The analyzed patients underwent Snellen best-corrected visual acuity (BCVA), which was converted into logMAR and biomicroscopic examination. In addition, investigators obtained color fundus photography through a 9-field fundus photography camera or widefield fundus photography system.
Further, investigators collected optical coherence tomography and optical coherence tomographic angiography images. Patient demographics, including sex, race, age, and clinical data, were self-reported.
Data show 9 eyes of 7 patients presenting with ocular complaints after COVID-19 vaccination were included in the study, with 3 male individuals and a mean age of 41.4 years. Moreover, investigators identified the mean BCVA as 0.23 logMAR (0 - 1 logMAR; approximate Snellen equivalent 20/32) and the mean time of adverse event as 5.2 days.

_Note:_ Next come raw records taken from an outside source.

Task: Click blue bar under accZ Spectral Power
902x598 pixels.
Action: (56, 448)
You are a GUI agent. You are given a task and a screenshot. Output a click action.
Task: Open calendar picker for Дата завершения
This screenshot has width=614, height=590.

In the study, 1 patient was diagnosed with episcleritis, 2 with anterior scleritis, 2 with acute macular neuroretinopathy (AMN), 1 with paracentral acute middle maculopathy, and 1 with subretinal fluid.
Investigators highlighted 3 patients who presented to the clinic with adverse events.
The first patient presented with redness and pain 1 week following vaccination, with slit lamp examination showing more than 2 diffuse scleral hyperemia with positive phenylephrine test results. A topical steroid was administered and on a 1-week follow-up, the scleritis was resolved.
A second patient with an ocular history of central serous chorioretinopathy in both eyes and a chronic serous pigment epithelial detachment in the left eye showed acute vision loss in the left eye. It occurred 5 days following the COVID-19 vaccination with a BCVA of 20/400. Investigators determined the tomographic picture was consistent with AMN and the patient was closely observed, with the BCVA back to 20/30 at the 2-month follow-up.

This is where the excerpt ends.